Methods: Forty-seven subjects with early AMD and visual acuity better than 20/25 in at least one eye were studied: 34 patients had bilateral early AMD (group 1), 13 had neovascular AMD in the fellow (nonstudy) eye (group 2). Thirty-six age-matched healthy subjects were used as controls. Thirty degree stereoscopic fundus photographs and fluorescein angiography were performed to grade macular lesions. Macular recovery function, central visual field sensitivity, spatiotemporal contrast sensitivity, and the Farnsworth-Munsell 100 hue test were used to study different aspects of macular function.
Results: Except for color vision, all macular function tests were significantly impaired in eyes of patients with early AMD compared to those in control subjects. No functional difference was found between groups 1 and 2. The increase in drusen number negatively influenced macular recovery function. Increasing drusen confluence reduced macular recovery function as well as central visual field sensitivity and some selected spatial frequencies of spatiotemporal contrast sensitivity. Geographic atrophy of the retinal pigment epithelium and focal hyperpigmentation reduced macular recovery function and contrast sensitivity at the highest spatial frequency.

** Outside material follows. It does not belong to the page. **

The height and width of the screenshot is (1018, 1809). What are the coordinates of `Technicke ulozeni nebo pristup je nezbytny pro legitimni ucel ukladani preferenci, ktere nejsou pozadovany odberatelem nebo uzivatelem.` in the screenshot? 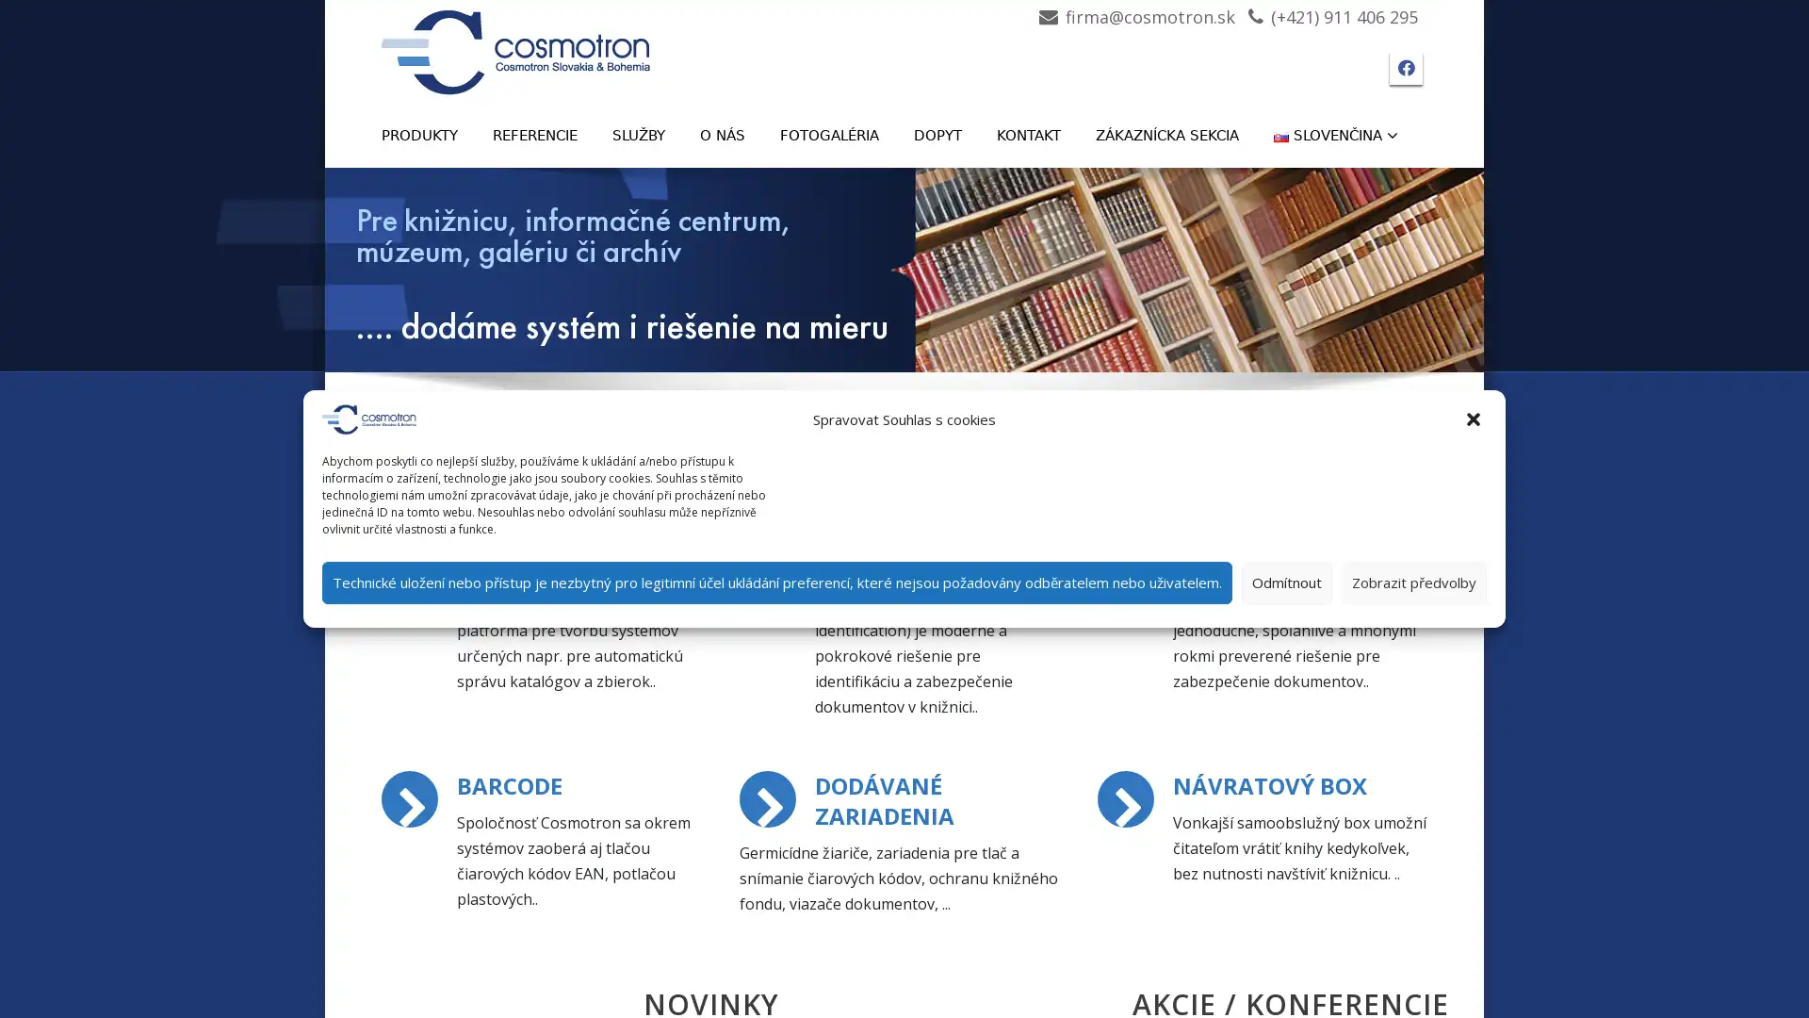 It's located at (777, 580).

Conclusions: Macular recovery function central visual field sensitivity, and spatiotemporal contrast sensitivity are adequate and reliable indicators of macular function impairment in early AMD. Macular recovery function is the test that best reflects the ophthalmoscopic characteristics of early AMD because its deterioration parallels the worsening of typical fundus lesions. Function tests are valuable in the evaluation of patients with early AMD, particularly when interventional trials are planned.